Saturday, January 20, 2018

creative writing - Pros and Cons: A blog to get feedback



As a creative writer in my free time, I sometime suffer from a lack of feedback. To get some impressions on what I've written, I either have to ask my girlfriend (who acts as a sort of beta-reader) or some friend.


Now, my girlfriend doesn't seem to mind, but getting feedbacks from my friends is kind of difficult. I usually get no answer back - meaning that either my writings aren't interesting enough to be read, or they have better things to do. Either way, it has little sense to me to bother them further with this topic.
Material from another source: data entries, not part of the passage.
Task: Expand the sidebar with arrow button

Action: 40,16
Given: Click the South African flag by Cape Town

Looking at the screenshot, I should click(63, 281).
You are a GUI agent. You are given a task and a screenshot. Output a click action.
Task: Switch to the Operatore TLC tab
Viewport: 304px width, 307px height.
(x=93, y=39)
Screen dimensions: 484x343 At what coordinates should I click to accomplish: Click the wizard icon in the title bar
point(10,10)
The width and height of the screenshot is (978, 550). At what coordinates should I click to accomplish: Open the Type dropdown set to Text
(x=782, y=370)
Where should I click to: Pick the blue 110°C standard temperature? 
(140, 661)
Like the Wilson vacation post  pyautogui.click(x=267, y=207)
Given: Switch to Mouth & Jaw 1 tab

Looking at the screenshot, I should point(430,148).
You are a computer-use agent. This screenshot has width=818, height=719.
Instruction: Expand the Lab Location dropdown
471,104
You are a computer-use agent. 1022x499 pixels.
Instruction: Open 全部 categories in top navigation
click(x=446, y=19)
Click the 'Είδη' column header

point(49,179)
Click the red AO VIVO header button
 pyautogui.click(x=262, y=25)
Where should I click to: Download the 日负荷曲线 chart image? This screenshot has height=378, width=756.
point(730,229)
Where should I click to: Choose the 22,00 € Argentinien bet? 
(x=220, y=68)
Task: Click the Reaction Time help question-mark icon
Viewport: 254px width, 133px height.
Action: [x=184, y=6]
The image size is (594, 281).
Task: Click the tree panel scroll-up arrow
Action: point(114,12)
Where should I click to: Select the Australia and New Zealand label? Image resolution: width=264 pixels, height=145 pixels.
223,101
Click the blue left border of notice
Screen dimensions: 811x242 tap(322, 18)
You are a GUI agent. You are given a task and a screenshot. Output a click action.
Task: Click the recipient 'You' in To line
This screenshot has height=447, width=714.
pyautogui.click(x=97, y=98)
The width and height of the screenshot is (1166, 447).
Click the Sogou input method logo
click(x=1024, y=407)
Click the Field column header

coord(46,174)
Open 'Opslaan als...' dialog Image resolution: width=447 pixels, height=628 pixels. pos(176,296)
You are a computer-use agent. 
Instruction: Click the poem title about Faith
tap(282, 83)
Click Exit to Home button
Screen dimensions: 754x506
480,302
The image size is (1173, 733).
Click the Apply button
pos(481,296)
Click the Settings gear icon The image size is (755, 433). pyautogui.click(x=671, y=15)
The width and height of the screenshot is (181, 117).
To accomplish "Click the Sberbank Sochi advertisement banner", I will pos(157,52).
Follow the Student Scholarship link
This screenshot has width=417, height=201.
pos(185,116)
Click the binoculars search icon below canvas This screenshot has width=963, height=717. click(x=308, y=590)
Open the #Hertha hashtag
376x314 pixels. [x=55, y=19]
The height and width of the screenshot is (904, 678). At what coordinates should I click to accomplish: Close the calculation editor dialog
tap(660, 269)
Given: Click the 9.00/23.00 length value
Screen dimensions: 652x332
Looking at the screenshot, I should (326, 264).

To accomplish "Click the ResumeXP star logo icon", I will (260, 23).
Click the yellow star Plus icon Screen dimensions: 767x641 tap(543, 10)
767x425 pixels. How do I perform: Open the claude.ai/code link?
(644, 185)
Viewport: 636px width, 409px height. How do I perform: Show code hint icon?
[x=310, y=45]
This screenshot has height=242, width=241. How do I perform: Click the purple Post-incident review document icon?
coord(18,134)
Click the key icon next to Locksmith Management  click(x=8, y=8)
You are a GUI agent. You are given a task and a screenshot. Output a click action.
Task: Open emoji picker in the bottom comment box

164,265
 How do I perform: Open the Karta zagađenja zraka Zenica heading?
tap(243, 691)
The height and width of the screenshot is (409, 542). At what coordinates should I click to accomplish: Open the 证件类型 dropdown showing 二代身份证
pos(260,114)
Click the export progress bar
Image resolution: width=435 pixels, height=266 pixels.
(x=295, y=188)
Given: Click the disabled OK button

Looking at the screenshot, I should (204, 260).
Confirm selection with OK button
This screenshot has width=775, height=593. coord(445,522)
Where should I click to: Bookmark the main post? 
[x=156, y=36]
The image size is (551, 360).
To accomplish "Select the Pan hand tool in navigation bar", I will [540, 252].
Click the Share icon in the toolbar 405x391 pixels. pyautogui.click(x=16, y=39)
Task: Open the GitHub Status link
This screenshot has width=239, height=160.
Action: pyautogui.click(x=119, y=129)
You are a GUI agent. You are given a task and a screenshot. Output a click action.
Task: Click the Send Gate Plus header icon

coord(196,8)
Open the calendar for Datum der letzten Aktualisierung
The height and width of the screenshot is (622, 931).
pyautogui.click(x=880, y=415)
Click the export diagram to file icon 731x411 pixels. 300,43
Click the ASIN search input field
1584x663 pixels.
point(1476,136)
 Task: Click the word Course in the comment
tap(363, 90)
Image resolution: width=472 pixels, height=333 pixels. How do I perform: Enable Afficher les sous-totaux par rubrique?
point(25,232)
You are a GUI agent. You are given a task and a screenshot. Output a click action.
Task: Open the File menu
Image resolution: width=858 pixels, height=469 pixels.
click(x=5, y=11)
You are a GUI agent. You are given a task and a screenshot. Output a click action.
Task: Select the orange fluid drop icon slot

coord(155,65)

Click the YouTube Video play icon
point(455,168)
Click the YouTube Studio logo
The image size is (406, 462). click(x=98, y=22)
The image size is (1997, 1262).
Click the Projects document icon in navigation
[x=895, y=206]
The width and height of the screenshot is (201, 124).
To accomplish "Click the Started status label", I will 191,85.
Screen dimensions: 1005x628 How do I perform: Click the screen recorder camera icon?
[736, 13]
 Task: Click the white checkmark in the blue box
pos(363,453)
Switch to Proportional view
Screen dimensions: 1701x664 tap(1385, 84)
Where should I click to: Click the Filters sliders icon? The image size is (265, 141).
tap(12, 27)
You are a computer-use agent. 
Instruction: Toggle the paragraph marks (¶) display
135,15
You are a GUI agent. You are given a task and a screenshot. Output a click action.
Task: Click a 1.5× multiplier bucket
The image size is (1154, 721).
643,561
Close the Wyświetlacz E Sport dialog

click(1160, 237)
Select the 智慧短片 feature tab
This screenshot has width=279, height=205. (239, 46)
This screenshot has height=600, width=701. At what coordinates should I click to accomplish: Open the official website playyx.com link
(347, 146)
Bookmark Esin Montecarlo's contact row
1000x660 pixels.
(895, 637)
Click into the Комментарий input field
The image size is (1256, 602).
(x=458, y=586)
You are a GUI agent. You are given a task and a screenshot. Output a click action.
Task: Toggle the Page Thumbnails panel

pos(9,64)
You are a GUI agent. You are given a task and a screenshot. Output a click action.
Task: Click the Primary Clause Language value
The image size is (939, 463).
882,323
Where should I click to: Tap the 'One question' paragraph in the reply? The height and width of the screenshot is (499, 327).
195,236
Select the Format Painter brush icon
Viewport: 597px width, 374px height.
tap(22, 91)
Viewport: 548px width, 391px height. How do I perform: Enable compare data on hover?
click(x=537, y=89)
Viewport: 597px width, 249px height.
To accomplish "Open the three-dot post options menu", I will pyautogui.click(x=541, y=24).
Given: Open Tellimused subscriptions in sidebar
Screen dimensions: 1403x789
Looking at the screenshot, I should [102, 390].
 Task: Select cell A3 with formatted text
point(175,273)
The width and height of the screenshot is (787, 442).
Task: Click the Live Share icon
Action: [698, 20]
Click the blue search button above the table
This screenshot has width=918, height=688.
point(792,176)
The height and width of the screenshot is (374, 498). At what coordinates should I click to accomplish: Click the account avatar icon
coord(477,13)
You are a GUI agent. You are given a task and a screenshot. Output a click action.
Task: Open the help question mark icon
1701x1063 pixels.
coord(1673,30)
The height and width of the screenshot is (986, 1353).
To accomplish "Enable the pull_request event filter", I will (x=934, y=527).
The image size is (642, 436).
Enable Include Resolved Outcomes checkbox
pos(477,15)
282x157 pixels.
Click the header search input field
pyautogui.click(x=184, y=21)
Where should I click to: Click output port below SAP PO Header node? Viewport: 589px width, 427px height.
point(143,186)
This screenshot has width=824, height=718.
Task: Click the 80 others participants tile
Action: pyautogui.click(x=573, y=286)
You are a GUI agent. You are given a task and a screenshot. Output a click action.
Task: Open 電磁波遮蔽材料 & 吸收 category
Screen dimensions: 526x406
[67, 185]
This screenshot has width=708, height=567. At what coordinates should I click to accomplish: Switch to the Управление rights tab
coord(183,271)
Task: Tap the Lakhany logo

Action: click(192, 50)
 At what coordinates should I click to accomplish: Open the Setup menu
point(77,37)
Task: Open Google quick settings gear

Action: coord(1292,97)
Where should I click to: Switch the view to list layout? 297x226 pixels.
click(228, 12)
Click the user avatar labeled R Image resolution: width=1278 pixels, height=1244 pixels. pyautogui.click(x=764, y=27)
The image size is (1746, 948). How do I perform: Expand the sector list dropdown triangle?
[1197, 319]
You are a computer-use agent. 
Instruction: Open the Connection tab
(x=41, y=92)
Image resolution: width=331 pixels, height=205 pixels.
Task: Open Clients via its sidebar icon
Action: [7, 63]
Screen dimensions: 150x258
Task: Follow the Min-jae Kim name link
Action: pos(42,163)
If they don't read willingly, they won't give me honest feedback either, and I'll get "yea it was nice" answers at best.


So I was thinking of opening a blog where to publish my short stories, or some of the chapter of my longest novel (which still is far from completed).


I've seen it done a couple of times, mostly by a local author in my country (she managed to publish on Amazon some of the stories who passed through the blog, also). She has a nice community of readers around her blog.


I'd like to build something similar, but I understand it may be a waste of time - worse, free time I could have used to write instead. My other main worrying is that I'm after some cheap, ego-fulfilling way to pass the time, instead of doing something useful.


Note that I'm not searching for beta readers specifically, I'd just like to share my work with someone else. Writing makes less sense if my stuff mostly lays in a pc folder.


What's your take on the matter? What are the up and downsides of opening such a blog. in terms of time consumption and/or motivational gain.



Answer



Pro's:




  • It gives you feedback. Any feedback can help you to improve your work, if you are able to filter it properly.

  • It gives you exposure and generates hype for your work. It allows you to build an audience even before your work is finished.

  • It prevents you from procrastinating. If you don't write anything for weeks, there will be a public record of your laziness. This can be a great motivator to force yourself to write regularly (or at least post an excuse why you didn't publish any new material this week).


Con's:



  • Posting too much might affect your ability to monetize your work. Why would I buy your book when I can read most of it on your blog for free? So think carefully what you publish as free samples on your blog and what you keep behind a paywall.

  • Feedback can be misleading. People might complain about things which only bother them, but are irrelevant or even positive for most of your primary target demographic. Trying to appeal to everyone will result in a work which appeals to no one.

  • Feedback can be demoralizing. There will be people who just bash your work without offering anything useful. The best you can do about that is ignore it and move on. The worst you can do is to feed the trolls and start a discussion with them which takes up time and energy you could spend on improving your work or interact with those people who deserve it. But taking the bait is a temptation which is hard to resist.

  • In the worst case, you might not get any feedback at all. You spend a lot of time on setting up your blog and then get no attention at all except from the occasional spam bot. To get people to read your blog, they need to know it exists. That means you need to spend resources to advertise it. Advertise it too obnoxiously, and you will turn people against you. Getting too obsessed with the success of your blog might blind you from what purpose it is actually supposed to fulfill.